Cyclic quadrilateral is a special kind of quadrilateral inscribed in a circle. Inscribe means that the vertices of quadrilateral are on the circumference of the circle. A square, rectangle, isosceles trapezoid are some of cyclic quadrilaterals. Below are the some facts about this special figure.

1. The opposite angle of cyclic quadrilateral is supplementary.

$\angle{A}+\angle{C}=180$°

$\angle{B}+\angle{D}=180$°

2. Ptolemy’s Theorem. This theorem is a special case of Ptolemy’s Inequality. He formulated the following equation relating the sides and diagonals.

$d_1d_2=ac+bd$

3. Diagonals as Cords. Using the basic theorem in geometry, we can relate the diagonals with respect to their intersections as follows.

$AO(OC)=OD(OB)$

4. Brahmagupta’s Formula. Brahmagupta of India derived a formula to find the area of cyclic quadrilateral.

$A=\sqrt{s(s-a)(s-b)(s-c)(s-d)}$

Where S is the semiperimeter

$s=\displaystyle\frac{a+b+c+d}{2}$

Use the facts above to solve for the following problems.

Problem 1:  In a cyclic quadrilateral $ABCD$, If $\angle{A}=105$°. Find the measure of $\angle{C}$

Solution:

Using the first fact, opposite angles are supplementary.

$\angle{A}+\angle{C}=180$°

$105$°$+\angle{C}=180$°

$\angle{C}=(180-105)$°

$\angle{C}=75$°

Problem 2: In cyclic quadrilateral $ABCD$, $\angle{C}=\angle{A}=90$°. If $\overline{BD}=5$, and two opposite sides have length 2 and 3. What is the area of quadrilateral?

Solution:

Since $\Delta BCD$ and $\Delta ABD$ are right triangle and $\overline{BD}$ is the hypotenuse of both triangles, we can find sides $\overline{AD}$  and   $\overline{BC}$  by Pythagorean Theorem.

$\overline{BD}^2=\overline{BC}^2+\overline{CD}^2$

$5^2=\overline{BC}^2+3^2$

$\overline{BC}^2=25-9=16$

$\overline{BC}=4$

$\overline{BD}^2=\overline{AB}^2+\overline{AD}^2$

$5^2=2^2+\overline{AD}^2$

$\overline{AD}^2=25-4=21$

$\overline{AD}=\sqrt{21}$

The area can be found using Brahmagupta’s formula or using the fact that both triangles are right triangle.
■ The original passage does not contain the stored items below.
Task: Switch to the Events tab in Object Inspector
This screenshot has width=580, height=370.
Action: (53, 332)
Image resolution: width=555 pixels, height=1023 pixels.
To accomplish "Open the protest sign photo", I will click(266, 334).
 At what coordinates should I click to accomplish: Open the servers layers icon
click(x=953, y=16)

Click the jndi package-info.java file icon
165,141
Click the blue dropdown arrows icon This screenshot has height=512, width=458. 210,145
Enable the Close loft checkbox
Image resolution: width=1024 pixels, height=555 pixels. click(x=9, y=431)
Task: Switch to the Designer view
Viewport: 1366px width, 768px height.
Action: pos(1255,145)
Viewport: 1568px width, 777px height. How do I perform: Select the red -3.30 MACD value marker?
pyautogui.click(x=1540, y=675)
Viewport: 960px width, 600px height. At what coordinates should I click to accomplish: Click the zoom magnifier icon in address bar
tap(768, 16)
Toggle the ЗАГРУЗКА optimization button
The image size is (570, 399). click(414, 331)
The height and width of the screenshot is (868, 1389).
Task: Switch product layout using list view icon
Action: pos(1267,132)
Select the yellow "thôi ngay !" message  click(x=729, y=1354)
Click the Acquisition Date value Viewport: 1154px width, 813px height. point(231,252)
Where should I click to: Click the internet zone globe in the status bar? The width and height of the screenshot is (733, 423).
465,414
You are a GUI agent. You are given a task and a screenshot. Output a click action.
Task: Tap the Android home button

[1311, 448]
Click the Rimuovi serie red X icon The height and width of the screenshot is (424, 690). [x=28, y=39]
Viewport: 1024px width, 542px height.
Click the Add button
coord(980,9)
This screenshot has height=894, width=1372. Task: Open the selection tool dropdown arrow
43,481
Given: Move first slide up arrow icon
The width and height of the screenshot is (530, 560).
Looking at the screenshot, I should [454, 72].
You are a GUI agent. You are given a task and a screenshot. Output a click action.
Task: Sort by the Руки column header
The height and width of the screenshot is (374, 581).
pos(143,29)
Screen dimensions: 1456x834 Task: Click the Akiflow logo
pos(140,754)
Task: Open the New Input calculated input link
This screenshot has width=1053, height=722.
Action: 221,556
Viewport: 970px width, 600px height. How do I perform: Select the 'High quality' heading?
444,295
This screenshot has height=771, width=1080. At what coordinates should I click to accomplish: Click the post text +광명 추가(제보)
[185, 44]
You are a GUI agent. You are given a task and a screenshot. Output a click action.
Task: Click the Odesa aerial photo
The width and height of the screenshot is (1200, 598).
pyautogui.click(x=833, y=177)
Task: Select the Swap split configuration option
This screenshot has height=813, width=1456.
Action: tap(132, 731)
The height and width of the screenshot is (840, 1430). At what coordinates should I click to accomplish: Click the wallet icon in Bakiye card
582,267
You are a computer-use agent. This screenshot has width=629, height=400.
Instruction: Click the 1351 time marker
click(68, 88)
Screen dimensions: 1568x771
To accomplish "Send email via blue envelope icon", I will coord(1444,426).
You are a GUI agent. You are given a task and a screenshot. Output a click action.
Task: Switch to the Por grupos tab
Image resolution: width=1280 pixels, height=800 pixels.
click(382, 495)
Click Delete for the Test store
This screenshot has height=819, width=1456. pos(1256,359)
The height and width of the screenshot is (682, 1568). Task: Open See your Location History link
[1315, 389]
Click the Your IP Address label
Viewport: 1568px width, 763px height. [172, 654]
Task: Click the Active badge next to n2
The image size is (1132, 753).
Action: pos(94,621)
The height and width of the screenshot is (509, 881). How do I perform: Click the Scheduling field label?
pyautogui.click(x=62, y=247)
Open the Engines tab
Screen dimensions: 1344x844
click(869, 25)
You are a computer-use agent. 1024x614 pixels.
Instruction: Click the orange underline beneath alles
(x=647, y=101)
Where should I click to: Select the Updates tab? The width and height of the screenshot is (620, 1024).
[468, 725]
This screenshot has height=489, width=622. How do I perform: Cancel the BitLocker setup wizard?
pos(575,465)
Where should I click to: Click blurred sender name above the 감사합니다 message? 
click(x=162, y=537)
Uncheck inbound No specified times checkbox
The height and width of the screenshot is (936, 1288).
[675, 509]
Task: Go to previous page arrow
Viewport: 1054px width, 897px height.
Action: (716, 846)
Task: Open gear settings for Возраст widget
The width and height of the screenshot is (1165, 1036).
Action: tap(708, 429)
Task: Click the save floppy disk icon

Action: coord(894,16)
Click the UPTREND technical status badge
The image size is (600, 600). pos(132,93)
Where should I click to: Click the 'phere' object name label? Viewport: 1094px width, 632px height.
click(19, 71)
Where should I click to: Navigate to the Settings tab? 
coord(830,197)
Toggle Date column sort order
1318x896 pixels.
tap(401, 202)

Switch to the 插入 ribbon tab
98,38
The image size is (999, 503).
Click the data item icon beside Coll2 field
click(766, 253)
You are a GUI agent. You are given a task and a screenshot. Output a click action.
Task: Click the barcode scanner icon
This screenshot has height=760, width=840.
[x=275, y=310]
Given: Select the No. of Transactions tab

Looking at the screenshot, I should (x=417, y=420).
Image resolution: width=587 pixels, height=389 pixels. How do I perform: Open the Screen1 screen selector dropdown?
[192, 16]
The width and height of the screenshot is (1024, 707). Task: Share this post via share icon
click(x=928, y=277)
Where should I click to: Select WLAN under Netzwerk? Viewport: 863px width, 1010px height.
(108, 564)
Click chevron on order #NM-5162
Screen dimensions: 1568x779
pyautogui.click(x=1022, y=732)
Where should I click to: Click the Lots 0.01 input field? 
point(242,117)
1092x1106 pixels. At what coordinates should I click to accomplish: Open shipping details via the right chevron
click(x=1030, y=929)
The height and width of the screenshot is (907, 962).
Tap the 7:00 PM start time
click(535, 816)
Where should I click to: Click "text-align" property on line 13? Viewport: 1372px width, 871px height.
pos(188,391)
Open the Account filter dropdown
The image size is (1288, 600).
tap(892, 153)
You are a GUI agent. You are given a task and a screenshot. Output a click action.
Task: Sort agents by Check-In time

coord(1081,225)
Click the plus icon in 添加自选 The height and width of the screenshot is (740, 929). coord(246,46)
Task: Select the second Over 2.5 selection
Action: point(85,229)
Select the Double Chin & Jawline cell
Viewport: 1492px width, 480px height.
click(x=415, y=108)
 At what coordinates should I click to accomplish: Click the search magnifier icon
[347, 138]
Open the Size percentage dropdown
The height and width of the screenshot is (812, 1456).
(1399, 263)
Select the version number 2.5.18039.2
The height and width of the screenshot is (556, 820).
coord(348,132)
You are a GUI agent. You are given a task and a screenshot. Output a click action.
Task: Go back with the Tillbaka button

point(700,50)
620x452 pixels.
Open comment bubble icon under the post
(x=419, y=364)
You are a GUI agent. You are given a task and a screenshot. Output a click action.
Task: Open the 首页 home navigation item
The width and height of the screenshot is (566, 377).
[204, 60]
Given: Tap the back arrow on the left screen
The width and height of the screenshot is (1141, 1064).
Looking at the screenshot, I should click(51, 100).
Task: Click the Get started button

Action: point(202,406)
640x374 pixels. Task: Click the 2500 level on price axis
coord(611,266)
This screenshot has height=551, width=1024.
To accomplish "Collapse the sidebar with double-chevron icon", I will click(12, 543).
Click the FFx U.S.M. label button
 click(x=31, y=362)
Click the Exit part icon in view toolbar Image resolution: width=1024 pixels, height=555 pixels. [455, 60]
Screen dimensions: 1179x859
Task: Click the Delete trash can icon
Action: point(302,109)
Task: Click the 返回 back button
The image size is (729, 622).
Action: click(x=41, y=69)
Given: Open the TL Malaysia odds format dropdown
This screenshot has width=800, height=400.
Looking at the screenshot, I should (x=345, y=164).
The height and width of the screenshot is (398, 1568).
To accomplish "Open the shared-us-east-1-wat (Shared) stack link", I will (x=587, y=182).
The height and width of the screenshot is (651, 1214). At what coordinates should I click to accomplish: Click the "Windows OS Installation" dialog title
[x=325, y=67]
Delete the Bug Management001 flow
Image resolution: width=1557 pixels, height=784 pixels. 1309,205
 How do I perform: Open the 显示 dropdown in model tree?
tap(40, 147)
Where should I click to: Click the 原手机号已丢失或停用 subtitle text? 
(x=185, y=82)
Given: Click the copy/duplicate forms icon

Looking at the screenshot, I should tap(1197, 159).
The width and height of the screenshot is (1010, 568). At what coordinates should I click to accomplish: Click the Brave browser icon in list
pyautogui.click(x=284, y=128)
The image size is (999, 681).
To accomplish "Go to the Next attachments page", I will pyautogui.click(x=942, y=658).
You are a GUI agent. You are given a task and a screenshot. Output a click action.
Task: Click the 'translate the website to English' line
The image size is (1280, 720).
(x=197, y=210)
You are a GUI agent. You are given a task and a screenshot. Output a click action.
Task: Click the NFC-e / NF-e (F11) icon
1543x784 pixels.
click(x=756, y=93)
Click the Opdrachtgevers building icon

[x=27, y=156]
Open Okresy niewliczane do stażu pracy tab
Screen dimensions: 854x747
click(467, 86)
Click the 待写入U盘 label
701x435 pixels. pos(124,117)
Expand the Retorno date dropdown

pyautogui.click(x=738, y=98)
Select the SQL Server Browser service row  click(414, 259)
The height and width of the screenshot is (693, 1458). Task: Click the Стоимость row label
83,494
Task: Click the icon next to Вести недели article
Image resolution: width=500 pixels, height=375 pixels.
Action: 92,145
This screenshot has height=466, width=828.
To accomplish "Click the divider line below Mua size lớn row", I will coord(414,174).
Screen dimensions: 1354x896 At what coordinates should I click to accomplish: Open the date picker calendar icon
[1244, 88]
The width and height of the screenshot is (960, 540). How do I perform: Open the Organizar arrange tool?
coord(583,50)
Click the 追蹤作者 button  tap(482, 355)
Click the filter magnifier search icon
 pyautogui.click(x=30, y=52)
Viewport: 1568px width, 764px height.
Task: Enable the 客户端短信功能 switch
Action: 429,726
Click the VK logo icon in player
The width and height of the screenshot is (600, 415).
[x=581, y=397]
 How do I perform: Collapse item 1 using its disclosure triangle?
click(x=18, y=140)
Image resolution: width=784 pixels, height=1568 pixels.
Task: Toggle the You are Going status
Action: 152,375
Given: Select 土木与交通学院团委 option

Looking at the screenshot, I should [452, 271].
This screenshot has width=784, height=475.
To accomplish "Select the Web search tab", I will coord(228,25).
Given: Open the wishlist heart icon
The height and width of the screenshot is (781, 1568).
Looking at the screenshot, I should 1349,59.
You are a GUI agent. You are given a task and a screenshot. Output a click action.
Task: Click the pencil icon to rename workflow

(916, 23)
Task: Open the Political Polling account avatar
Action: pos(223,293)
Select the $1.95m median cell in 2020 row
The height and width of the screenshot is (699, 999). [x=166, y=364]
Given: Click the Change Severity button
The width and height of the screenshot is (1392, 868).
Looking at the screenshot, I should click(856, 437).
$Area_{quadrilateral}=Area_{\Delta BCD}+Area_{\Delta ABD}$

$Area_{quadrilateral}=\displaystyle\frac{\overline{BC}\cdot \overline{CD}}{2}+\displaystyle\frac{\overline{AB}\cdot \overline{AD}}{2}$

$Area_{quadrilateral}=\displaystyle\frac{1}{2}(3\cdot 4+2\cdot \sqrt{21})$

$Area_{quadrilateral}=6+\sqrt{21}$ sq. units